Jeeva Murali and Aarthi Manohaar meet via Facebook. Jeeva hangs out with his friends, Sathish, Surya and "Courier" Karna, who each aspire to fall in love and Surya even unsuccessfully tries his luck with a Chinese girl named Jing Chak. One day, Aarthi agrees to send Jeeva her photo, but he is dumbfounded when she sends him a random girl much to the amusement of his friends. After Jeeva's friend, Sathish, reads a newspaper article about Murali's incident, Jeeva receives a phone call from Aarthi asking Jeeva to meet up at the backside of the same railway station that Murali was attacked. For safety purposes, Jeeva brings a thug who decides to bring other henchman he knows in other to protect him. To Jeeva's surprise, when he turns around Aarthi is in fact standing behind him. Jeeva asks her why she didn't send her photo the other day, and she tells him that some things are better told in person. Aarthi's friend reveals to Jeeva that Aarthi is in fact blind.

== Production ==
Atlee, who felt that Sivakarthikeyan (of Vijay TV fame) would be a good actor, called him to act in Mugaputhagam. The film was initially conceived as a feature film before it was made as a short film.

== Themes and influences ==
The short film highlighted the effect that Facebook had on the youth by showcasing male perpetrators catfishing unsuspected men by posing as women interested in romantic relationships. The theme of putting "spotlight on crimes around women followed by wishful justice" was followed in Atlee's future work.

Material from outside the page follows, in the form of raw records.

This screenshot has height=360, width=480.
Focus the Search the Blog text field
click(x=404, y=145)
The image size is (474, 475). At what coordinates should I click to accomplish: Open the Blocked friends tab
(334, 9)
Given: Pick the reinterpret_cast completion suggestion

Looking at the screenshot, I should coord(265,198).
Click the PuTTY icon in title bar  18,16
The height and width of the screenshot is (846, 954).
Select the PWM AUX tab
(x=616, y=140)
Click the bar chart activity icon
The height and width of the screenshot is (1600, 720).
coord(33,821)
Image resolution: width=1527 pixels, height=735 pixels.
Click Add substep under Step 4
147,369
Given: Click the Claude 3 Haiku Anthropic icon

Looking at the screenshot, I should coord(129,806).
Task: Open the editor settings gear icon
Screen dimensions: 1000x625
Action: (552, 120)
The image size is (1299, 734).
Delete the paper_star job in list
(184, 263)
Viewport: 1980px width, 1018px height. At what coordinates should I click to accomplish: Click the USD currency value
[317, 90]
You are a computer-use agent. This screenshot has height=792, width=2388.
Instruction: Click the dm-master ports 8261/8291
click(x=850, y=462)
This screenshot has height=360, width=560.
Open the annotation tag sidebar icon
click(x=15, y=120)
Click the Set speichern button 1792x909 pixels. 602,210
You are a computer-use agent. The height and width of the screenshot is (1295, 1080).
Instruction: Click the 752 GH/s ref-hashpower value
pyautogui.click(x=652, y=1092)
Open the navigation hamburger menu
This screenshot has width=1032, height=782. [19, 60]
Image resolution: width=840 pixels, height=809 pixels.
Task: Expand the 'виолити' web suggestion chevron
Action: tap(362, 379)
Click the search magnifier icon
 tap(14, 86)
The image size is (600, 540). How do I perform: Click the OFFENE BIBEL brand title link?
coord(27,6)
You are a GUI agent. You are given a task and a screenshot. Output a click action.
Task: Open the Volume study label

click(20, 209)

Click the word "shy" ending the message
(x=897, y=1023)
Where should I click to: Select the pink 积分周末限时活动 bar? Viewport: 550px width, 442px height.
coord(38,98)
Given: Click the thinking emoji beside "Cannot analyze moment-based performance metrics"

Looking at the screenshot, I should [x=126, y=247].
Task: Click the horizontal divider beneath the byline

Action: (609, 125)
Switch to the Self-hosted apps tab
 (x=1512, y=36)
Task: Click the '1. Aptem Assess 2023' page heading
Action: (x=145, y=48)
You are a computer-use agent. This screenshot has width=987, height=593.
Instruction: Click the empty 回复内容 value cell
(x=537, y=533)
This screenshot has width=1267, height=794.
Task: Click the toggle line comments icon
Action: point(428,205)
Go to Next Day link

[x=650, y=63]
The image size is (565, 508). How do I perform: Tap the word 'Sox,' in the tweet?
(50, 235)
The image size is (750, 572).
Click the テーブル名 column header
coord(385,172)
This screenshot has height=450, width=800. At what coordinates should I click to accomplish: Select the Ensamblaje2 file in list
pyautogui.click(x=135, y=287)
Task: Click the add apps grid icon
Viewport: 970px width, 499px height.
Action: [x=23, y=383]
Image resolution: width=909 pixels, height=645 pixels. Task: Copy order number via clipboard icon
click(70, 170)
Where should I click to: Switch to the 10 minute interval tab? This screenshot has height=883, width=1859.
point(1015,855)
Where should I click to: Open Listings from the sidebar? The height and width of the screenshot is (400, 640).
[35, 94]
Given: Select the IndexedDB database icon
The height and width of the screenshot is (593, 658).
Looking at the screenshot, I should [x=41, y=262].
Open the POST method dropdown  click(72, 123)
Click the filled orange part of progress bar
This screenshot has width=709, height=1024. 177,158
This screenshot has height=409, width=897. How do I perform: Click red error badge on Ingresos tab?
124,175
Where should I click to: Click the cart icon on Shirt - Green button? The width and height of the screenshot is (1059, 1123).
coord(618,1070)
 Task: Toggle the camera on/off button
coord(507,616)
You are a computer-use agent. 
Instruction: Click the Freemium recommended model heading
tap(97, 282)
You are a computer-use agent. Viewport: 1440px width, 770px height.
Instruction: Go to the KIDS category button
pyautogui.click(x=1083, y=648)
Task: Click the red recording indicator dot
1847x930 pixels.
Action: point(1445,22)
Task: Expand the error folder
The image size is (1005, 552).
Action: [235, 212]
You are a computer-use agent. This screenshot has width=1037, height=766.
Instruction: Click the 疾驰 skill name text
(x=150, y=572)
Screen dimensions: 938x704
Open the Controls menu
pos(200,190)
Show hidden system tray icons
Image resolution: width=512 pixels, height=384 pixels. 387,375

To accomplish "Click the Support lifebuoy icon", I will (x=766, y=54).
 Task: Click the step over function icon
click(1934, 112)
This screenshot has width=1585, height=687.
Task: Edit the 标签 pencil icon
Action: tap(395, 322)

The short film also highlighted how one shouldn't be ableist in love.

== Music ==
The music was composed by Vishal Chandrashekhar under the stage name of Nandha.

Track listing
| No. | Title | Lyrics | Singer(s) | Length |
|---|---|---|---|---|
| 1. | "Tea Kadai Paruvam" | — | — | 3:12 |

== Release ==
The film was screened at AVM Studios in Vadapalani, Chennai on 14 February 2011 with Balakumaran (whose son Suryaa acted and co-wrote the film) appearing as the chief guest.

=== Reception ===
A critic from CDTV.in rated the film 3.5/5 and wrote, "Mugaputhagam is a variety concept embedded with essentials like comedy, friendship, love and all other aspects necessary for a good entertaining film". A critic from the UK-based Thamarai wrote, "This has to be one of the best Tamil short films on the net". The short film was also positively received by the audience on various social media due to having a 'strong message for the youth'. In 2024, Scott Campbell of Far Out wrote that this short film "outlined that he [Atlee] was more than ready to strike out on his own".